そしてミシェルさんのサーベルはこうなっていた。
〝フェルトサーベル″・武器・HR
通常のサーベルに触媒〝フェルト″を合成させたサーベル。
攻撃力+20・消費魔力-15%・魔力増強【中】
〝サーベル″は刃が婉曲している片手剣で一般的な剣よりも攻撃力が高い。それをさらに強化している物を使っているのは、さすが副隊長ということだろう。
「お勧めの店はあそこだ。ほぼすべての商品に【魔力増強】の効果が付いてるからな」
【魔力増強】はスキルの一つだ。武器の中にはそれ自体にスキルが宿っているものもあり、それらは魔武具と呼ばれている。
「それは素晴らしいですが、結構高いのでは?」
β時代、魔武具はエリア3の一部のNPC店やエリア2のダンジョンで偶に発見されるくらいだ。それがいきなり登場しても手に入るわけがない。
「普通ならそうだな。そこで、これを渡しておく」
ミシェルから受け取ったのは緑色のチェーンに蒼い宝石が付いたペンダント。よく見れば宝石には紋章みたいなものが描かれている。

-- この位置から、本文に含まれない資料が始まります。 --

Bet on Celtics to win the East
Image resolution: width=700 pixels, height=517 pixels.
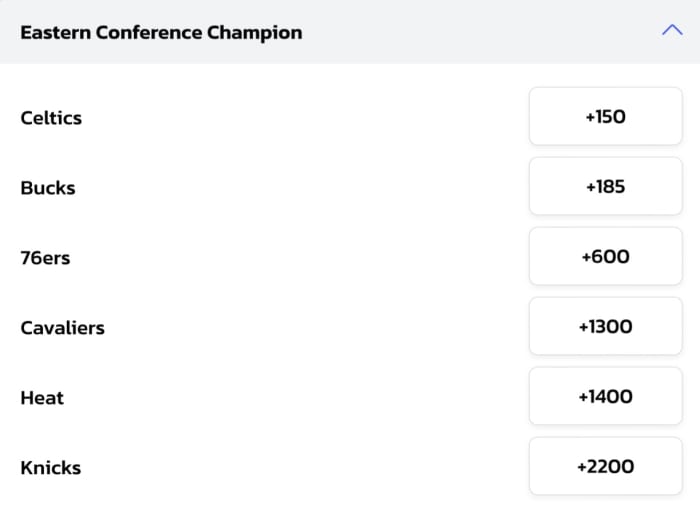605,117
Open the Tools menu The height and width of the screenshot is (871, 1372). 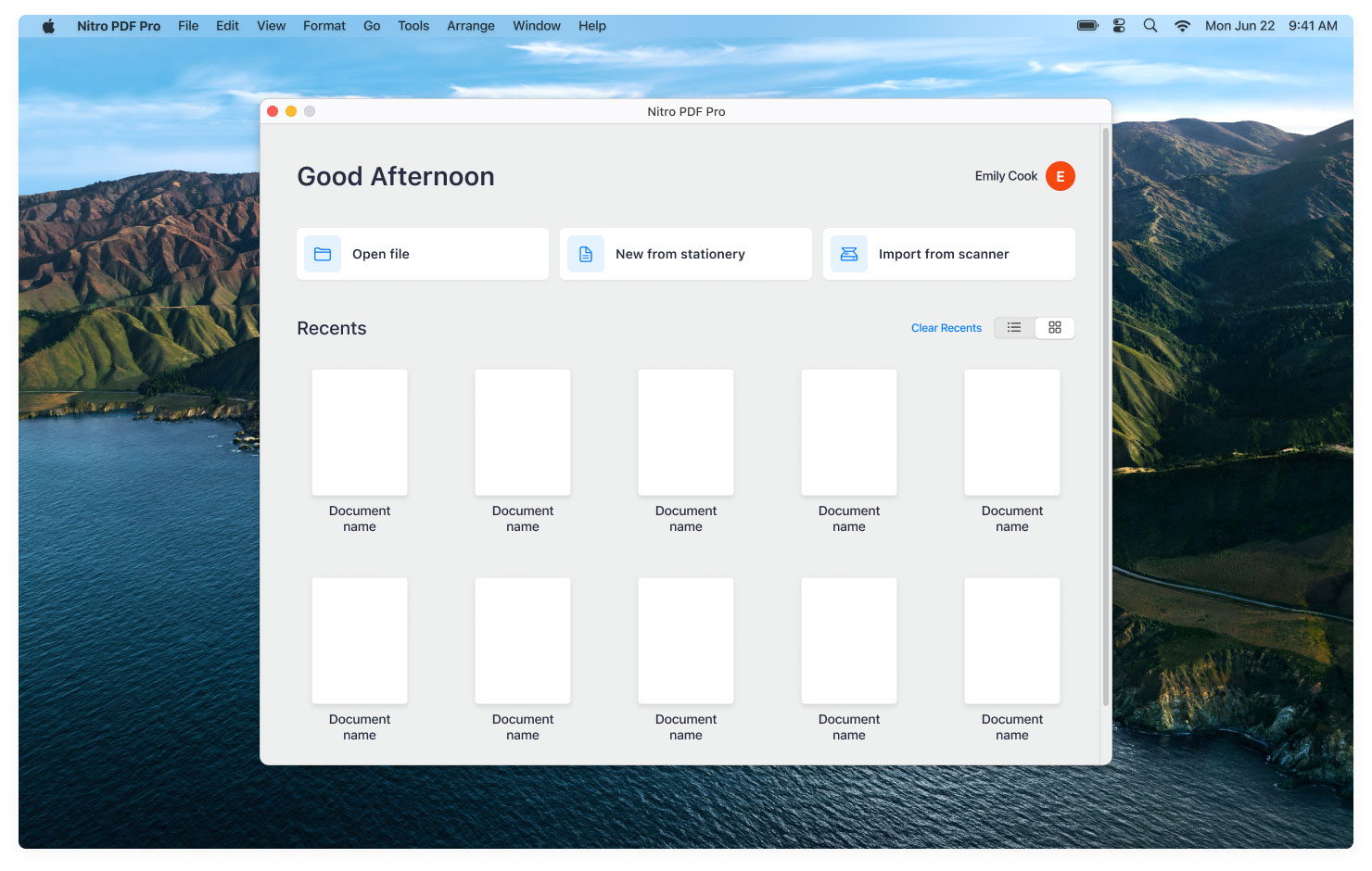pos(413,26)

「それは俺たち警備隊の関係者である証だ。それを見せればあの店主は優遇してくれる。俺たちの武器を作っているのも店主だしな」
ミシェルの言葉を聞いて急いでネックレスを鑑定する。
〝フェアリーサティファ″・アクセサリー・Sp
妖精族の警備隊『フェアリーガード』の一員である証。
防御力+5
ランクがSp。これ相当珍しいアイテムなんじゃないか?
「いいんですか、これを受け取っても?」
「問題ない。これでも警備隊で教官も務めている。その俺が見込んだ相手ならだれも反対しないさ」
笑いながら肩を叩かれ、思わず頬が緩む。同時にこれほどの好意を裏切らないよう注意しないといけないと心に刻む。
「わかりました。遠慮なく受け取ります」
さっそくステータスを開き、〝フェアリーサティファ″を装備する。CWOでは防具を装備できるか所は頭・胸・腕・腰・足の五ヶ所だが、ネックレスやブレスレット、指輪などはアクセサリー扱いとなり、一度に三つまで装備できる。
アクセサリー装備画面を開き、一番上の空欄を〝フェアリーサティファ″で埋める。
装備確認画面でYESを選択すると握っていた〝フェアリーサティファ″が首元にかかっていた。
「ほお、なかなか似合うじゃないか」
男なのにペンダントが似合うのは少し恥ずかしいがここは我慢しよう。
変更点
序盤のスプライトの説明文「いざという時は全員が兵士となる」
⇒「樹海に近い都」と変え、住民全員が戦う設定を消しました。